**YOUR TASK:** Take the entries that follow and write each one out exactly.

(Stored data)

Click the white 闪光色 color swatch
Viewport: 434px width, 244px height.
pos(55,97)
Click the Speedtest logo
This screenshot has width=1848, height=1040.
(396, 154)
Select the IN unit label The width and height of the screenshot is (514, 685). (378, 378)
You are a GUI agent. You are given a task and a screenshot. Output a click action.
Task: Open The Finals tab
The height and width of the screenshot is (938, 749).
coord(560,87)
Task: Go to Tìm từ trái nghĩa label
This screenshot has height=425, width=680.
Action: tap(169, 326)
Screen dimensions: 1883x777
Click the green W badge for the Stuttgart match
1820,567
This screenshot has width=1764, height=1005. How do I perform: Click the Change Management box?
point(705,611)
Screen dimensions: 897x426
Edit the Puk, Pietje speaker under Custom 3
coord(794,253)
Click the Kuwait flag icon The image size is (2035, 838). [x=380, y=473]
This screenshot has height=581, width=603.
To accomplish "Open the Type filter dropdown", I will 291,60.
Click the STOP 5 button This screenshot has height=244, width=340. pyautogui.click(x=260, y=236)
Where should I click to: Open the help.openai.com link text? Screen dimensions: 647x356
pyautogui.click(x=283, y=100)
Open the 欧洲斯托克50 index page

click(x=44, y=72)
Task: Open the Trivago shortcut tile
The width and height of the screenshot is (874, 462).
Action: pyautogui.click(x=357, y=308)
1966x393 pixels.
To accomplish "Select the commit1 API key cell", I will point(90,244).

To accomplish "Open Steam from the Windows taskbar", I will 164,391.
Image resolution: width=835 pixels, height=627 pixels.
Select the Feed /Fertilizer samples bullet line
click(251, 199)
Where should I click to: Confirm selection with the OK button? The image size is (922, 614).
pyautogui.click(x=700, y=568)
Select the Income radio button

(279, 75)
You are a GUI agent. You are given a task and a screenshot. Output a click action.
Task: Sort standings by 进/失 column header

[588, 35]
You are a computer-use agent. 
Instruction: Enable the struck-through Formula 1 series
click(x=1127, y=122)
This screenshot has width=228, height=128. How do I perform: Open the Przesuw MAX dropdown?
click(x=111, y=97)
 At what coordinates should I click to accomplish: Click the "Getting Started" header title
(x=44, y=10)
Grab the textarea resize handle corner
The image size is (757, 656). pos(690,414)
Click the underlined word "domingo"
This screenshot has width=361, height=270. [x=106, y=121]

**RESULT OF THE TASK:**
Click the white 闪光色 color swatch
Viewport: 434px width, 244px height.
pos(55,97)
Click the Speedtest logo
This screenshot has width=1848, height=1040.
(396, 154)
Select the IN unit label The width and height of the screenshot is (514, 685). (378, 378)
You are a GUI agent. You are given a task and a screenshot. Output a click action.
Task: Open The Finals tab
The height and width of the screenshot is (938, 749).
coord(560,87)
Task: Go to Tìm từ trái nghĩa label
This screenshot has height=425, width=680.
Action: tap(169, 326)
Screen dimensions: 1883x777
Click the green W badge for the Stuttgart match
1820,567
This screenshot has width=1764, height=1005. How do I perform: Click the Change Management box?
point(705,611)
Screen dimensions: 897x426
Edit the Puk, Pietje speaker under Custom 3
coord(794,253)
Click the Kuwait flag icon The image size is (2035, 838). [x=380, y=473]
This screenshot has height=581, width=603.
To accomplish "Open the Type filter dropdown", I will 291,60.
Click the STOP 5 button This screenshot has height=244, width=340. pyautogui.click(x=260, y=236)
Where should I click to: Open the help.openai.com link text? Screen dimensions: 647x356
pyautogui.click(x=283, y=100)
Open the 欧洲斯托克50 index page

click(x=44, y=72)
Task: Open the Trivago shortcut tile
The width and height of the screenshot is (874, 462).
Action: pyautogui.click(x=357, y=308)
1966x393 pixels.
To accomplish "Select the commit1 API key cell", I will point(90,244).

To accomplish "Open Steam from the Windows taskbar", I will 164,391.
Image resolution: width=835 pixels, height=627 pixels.
Select the Feed /Fertilizer samples bullet line
click(251, 199)
Where should I click to: Confirm selection with the OK button? The image size is (922, 614).
pyautogui.click(x=700, y=568)
Select the Income radio button

(279, 75)
You are a GUI agent. You are given a task and a screenshot. Output a click action.
Task: Sort standings by 进/失 column header

[588, 35]
You are a computer-use agent. 
Instruction: Enable the struck-through Formula 1 series
click(x=1127, y=122)
This screenshot has width=228, height=128. How do I perform: Open the Przesuw MAX dropdown?
click(x=111, y=97)
 At what coordinates should I click to accomplish: Click the "Getting Started" header title
(x=44, y=10)
Grab the textarea resize handle corner
The image size is (757, 656). pos(690,414)
Click the underlined word "domingo"
This screenshot has width=361, height=270. [x=106, y=121]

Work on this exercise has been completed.